The composition axes from the v0.2 design are partially landed:

  • Runtime axis — per-host adapters under templates/runtimes/<host>/. claude-code/oc-dispatch.md is validated end-to-end against this repo; codex/, gemini/, and cursor/ ship illustrative snippets that have NOT been run against their respective installs. See references/runtimes.md for the status matrix.
  • Agent-type axis — covered by the per-kind template layer (templates/<mode>/<kind>.<ext>).
  • Model axis — not yet implemented. Per-provider overrides (timeout, retry, structured-output shape, prompt-shape adjustments) would live under templates/models/<provider>/<model>.j2 if a concrete need surfaces. Don't pre-build it.

Alternate modes

CLI run per task — --mode cli (available)

Best for fire-and-forget where live attach is not needed. The dispatcher renders templates/cli/<kind>.sh.j2 to dispatch.sh in the task dir, then exec's it. The script wraps opencode run --format json in timeout (or gtimeout; falls back to no timeout with a warning when neither is on PATH) and writes events.jsonl, stdout.log, stderr.log. The operator can replay an exact run with bash <task-dir>/dispatch.sh.

CLI mode requires --dangerously-skip-permissions. In ACP mode that flag is forbidden because ACP relays permission asks to the client instead.

CLI mode does not support parallel-review-fanout (orchestration is ACP-only) — use --mode acp for that kind.

HTTP serve + REST — --mode http (available, with caveat)

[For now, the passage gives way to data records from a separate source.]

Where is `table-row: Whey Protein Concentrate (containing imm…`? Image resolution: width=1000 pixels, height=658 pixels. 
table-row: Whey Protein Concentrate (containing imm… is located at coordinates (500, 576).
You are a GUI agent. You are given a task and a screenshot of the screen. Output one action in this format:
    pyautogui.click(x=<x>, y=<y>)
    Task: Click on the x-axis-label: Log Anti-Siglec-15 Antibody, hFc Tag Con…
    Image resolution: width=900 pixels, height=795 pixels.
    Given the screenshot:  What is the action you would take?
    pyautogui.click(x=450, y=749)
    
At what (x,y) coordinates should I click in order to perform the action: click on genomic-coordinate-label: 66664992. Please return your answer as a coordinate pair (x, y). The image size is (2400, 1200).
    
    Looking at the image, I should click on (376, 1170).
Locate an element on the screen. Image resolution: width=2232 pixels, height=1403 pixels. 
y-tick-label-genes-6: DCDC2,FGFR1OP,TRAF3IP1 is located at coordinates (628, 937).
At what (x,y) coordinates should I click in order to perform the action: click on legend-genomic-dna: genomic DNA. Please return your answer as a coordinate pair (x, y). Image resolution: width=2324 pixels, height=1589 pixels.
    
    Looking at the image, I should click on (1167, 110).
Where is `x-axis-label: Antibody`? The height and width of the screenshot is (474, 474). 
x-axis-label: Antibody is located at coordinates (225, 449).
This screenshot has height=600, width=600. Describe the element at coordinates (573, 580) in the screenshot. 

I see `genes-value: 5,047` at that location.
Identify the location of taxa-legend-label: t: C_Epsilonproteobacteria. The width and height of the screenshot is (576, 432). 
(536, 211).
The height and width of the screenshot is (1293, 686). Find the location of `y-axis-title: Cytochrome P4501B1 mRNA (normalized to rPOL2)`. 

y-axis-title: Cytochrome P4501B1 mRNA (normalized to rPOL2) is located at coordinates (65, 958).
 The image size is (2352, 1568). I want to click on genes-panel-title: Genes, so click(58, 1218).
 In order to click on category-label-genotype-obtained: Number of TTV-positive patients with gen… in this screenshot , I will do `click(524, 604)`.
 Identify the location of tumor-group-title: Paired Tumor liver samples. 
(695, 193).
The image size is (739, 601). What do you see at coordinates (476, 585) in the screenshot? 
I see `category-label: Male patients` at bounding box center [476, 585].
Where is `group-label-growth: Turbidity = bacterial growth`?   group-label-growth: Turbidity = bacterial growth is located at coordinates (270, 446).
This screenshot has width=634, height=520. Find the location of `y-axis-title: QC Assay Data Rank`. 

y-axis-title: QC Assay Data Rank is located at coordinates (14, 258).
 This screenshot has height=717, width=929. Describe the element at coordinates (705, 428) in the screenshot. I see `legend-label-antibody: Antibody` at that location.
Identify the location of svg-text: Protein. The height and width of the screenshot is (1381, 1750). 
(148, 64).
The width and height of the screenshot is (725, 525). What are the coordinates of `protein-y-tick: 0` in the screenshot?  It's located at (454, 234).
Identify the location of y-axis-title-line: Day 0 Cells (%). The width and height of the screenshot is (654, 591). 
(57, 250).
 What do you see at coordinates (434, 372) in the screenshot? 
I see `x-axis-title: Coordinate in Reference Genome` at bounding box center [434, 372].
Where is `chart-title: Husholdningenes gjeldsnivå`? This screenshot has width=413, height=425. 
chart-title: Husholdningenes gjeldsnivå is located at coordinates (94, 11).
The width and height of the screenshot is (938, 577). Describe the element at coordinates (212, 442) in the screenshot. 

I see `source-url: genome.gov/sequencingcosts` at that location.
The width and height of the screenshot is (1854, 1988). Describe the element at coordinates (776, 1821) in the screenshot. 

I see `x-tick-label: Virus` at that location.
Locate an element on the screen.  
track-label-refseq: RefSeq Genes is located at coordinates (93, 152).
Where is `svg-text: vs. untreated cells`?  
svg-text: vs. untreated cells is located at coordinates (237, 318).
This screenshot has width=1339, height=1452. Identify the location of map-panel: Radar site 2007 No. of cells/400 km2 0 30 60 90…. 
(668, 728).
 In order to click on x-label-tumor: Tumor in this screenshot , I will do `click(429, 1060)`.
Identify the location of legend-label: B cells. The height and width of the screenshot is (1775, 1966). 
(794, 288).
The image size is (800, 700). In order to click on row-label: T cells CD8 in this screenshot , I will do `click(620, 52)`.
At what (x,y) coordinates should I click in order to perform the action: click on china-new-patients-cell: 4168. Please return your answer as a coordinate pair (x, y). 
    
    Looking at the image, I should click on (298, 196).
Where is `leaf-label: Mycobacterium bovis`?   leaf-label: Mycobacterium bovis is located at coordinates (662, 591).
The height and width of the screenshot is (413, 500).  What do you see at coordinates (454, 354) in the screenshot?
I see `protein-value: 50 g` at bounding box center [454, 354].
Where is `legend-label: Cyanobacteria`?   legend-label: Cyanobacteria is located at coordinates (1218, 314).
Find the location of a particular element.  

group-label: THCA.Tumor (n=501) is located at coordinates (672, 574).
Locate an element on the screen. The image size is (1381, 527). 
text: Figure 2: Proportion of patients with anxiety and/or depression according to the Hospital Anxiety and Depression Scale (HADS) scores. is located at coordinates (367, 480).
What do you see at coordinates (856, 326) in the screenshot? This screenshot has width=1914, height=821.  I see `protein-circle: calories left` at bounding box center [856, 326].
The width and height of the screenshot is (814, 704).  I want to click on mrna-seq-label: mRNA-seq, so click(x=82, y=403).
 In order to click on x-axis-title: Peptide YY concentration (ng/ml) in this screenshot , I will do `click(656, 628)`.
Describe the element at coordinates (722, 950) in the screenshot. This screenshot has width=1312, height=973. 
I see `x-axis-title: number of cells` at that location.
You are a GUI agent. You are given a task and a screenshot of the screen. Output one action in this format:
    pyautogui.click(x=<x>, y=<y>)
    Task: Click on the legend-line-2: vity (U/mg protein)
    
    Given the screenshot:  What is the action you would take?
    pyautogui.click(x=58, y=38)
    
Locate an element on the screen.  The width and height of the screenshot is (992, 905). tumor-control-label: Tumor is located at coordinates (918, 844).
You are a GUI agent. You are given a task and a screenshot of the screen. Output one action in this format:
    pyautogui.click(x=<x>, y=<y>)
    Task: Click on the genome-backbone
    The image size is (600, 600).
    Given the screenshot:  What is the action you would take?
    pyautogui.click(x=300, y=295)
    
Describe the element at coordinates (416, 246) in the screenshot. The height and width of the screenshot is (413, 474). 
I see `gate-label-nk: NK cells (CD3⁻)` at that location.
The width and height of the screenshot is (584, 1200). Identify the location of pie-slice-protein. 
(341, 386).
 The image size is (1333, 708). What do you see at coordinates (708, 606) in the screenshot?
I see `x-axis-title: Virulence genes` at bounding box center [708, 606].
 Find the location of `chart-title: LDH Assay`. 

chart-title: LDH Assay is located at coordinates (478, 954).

Best for cases where the operator wants a long-lived warm dispatcher that's also reachable from opencode attach and other HTTP clients. The skill spawns opencode serve --port <fixed> per task, sends the prompt via POST /session/<id>/message (a single text part — the agent uses its read tool to fetch the target file), and consumes the SSE event stream from /event until the session reaches session.status: idle.

Permission-relay caveat (issue #16367). HTTP mode does not get native permission-ask relay. Tools that are configured to ask for permission will hang. The dispatcher logs a warning at entry. To use HTTP mode, configure permissive rules in your project's opencode.json (e.g., permission: { "*": "allow" }) or accept the risk.

If you need both live attach AND permission-relay safety, use ACP mode — its embedded HTTP server is also opencode attach-reachable when the port is fixed.

What this skill does NOT do

  • Run inside an editor as the ACP agent for that editor (Zed, JetBrains). Editor flows should call opencode acp directly via the editor's agent-server config — that is opencode's primary ACP use case and this skill is the wrong wrapper for it.
  • Expose opencode via MCP. opencode is an MCP client only.
  • Manage opencode authentication. Run opencode auth login separately.
  • Provision worktrees. The operator (or another skill — swain-do's worktree preamble in swain projects) creates the worktree before dispatch.
  • Coordinate between parallel agents beyond per-task isolation. If agents need to converge on cross-cutting decisions, use a shared-decisions doc as a separate artifact and pass it into each agent's prompt.

References

  • Trove: opencode-runtime-integration@4d62897docs/troves/opencode-runtime-integration/synthesis.md and source files. Failure-mode catalogue at docs/troves/opencode-runtime-integration/sources/failure-modes/failure-modes.md.
  • ACP source: packages/opencode/src/cli/cmd/acp.ts and packages/opencode/src/acp/agent.ts in github.com/sst/opencode.
  • ACP attachability check (this design's foundation): the embedded server uses the same withNetworkOptions / Server.listen path as opencode serve. Defaults are port 0 (random) and hostname 127.0.0.1; pass an explicit --port to make the URL reachable from opencode attach.
  • Field evidence: ~/Documents/code/research-keeper/docs/swain-retro/2026-04-25-multi-round-design-iteration.md.
  • Examples: references/examples.md.